‘Tis not the season.
At least, not yet.
But, this time around, Freshly Pressed has evolved into freshly stressed.
Overwhelmed by too much to do, I’ve resorted to prematurely reworking a post I shared during the holidays last year.
Most of the ornaments I share below are new. The tutorial at the end is not.
Still–the holidays cost big bucks, bigger bucks than some of us out-of-work elves and cash-strapped consumers can afford.
So if you don’t have the cash to pay for Christmas, Chanukah or Kwanzaa gifts this year, especially during these difficult financial times, you can make lovely gifts from what you might otherwise trash. (Even this post has been recycled.)

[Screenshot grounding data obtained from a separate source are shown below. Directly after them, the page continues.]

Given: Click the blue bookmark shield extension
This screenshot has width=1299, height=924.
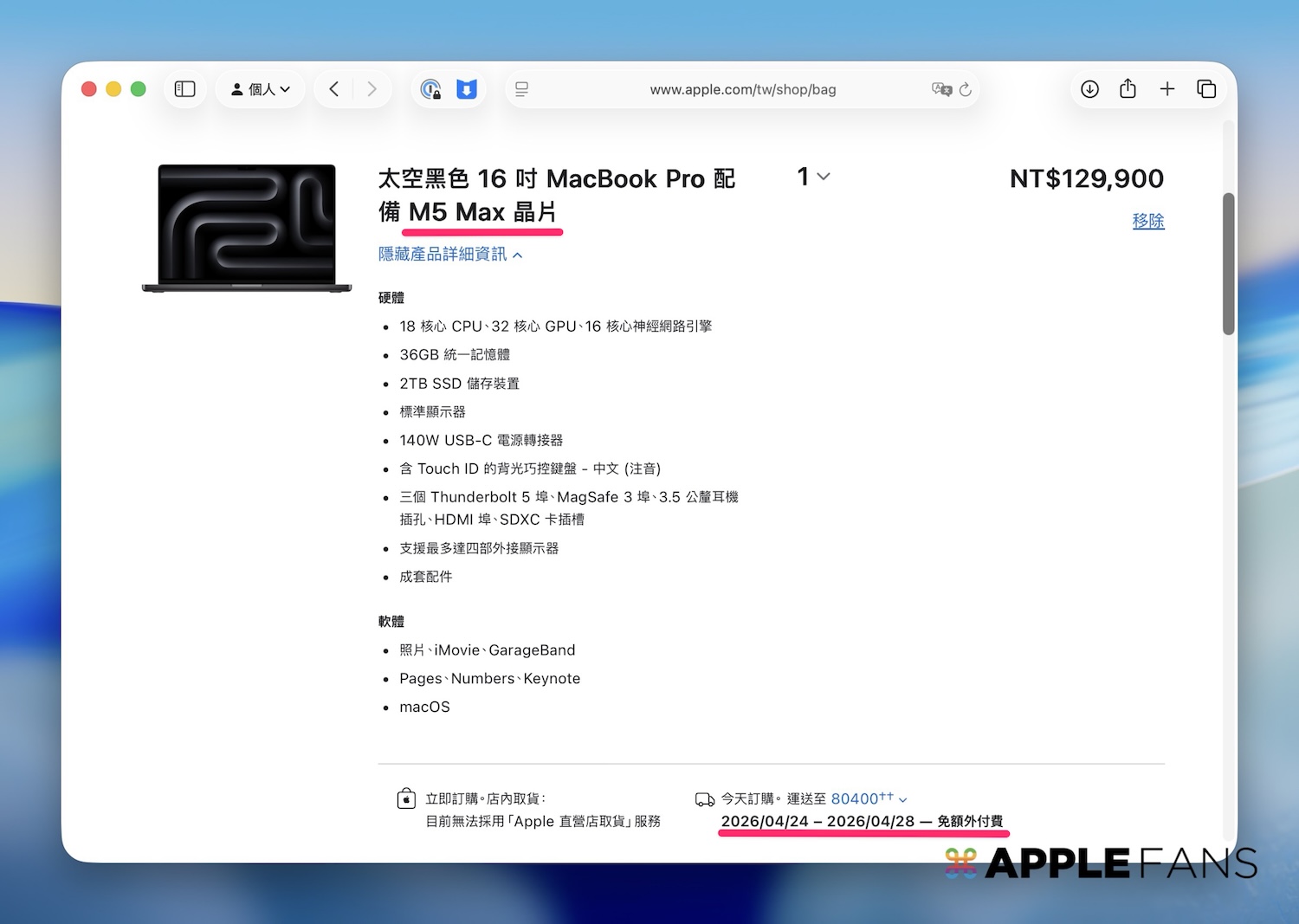Looking at the screenshot, I should (x=467, y=89).

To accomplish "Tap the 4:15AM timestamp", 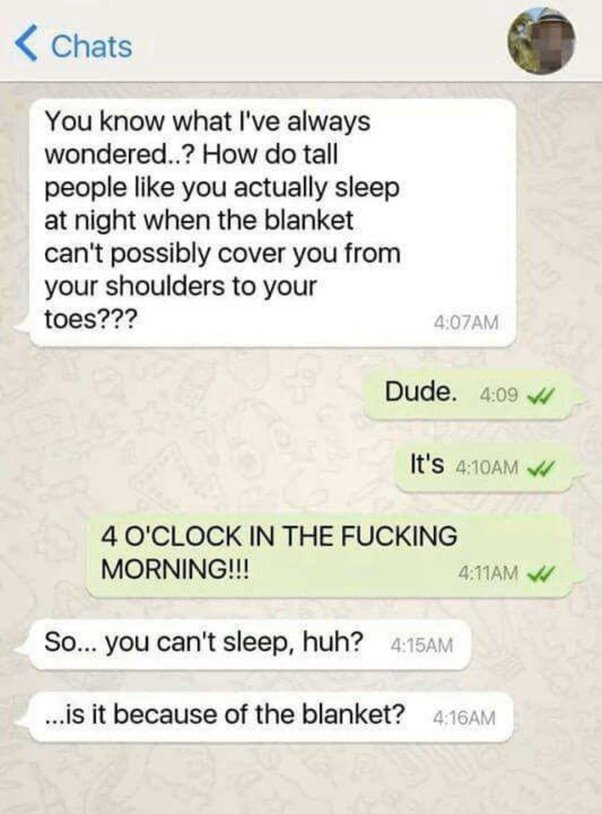I will pos(421,645).
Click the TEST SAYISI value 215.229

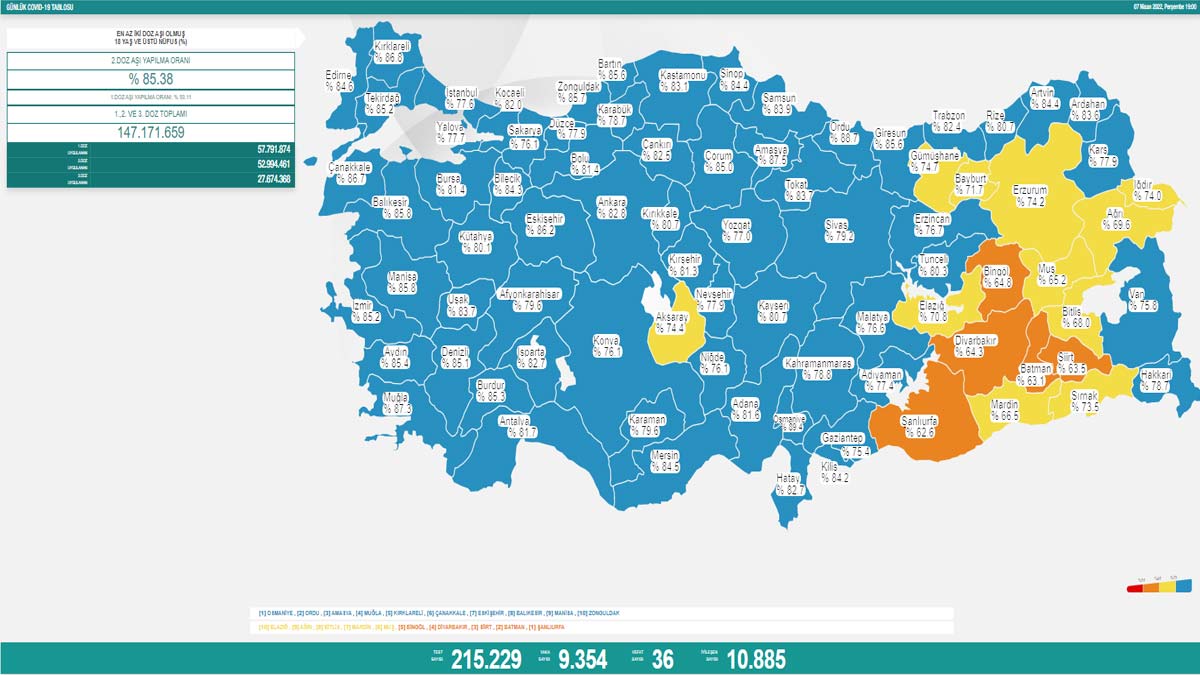(x=485, y=660)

The Christmas tree ornaments below, for example, can be made from found fabric and repurposed paper—skirts to shirts, magazines to maps. They are also available for purchase at idiom ART, my Etsy shop.
Don’t you want to practice some holiday ecology?
What you will need:
–found fabric (40 squares per ornament, 2 inches each) OR
–repurposed paper from books, maps, or newspapers (40 squares per ornament, 2 inches each)
–straight pins (approximately 200-210 per ornament)
–Styrofoam balls (2.5 inches each)
–ribbon (5/8 inch, ½ inch, and ¼ inch)
Follow these steps:
- Cut fabric and/or paper into 2 inch squares. You will need 40 squares per ornament.
- Pierce center of first square with pin.
- Fold fabric/paper as shown in photos below and attach to ball.
- Add fabric/paper squares until you have 4 in the first circle, 8 in the next, and 8 in the last.
- Repeat steps 2-4 on the opposite side of the ball, again adding 4 squares in the first circle, followed by 8 each in the following 2 circles, until fabric/paper squares nearly meet in the middle and you can see only a narrow band of Styrofoam circling the center of the ball. (See images below.)
- Pin 8 inch strip of ribbon (5/8 inch wide) around the middle of the ball to cover pins.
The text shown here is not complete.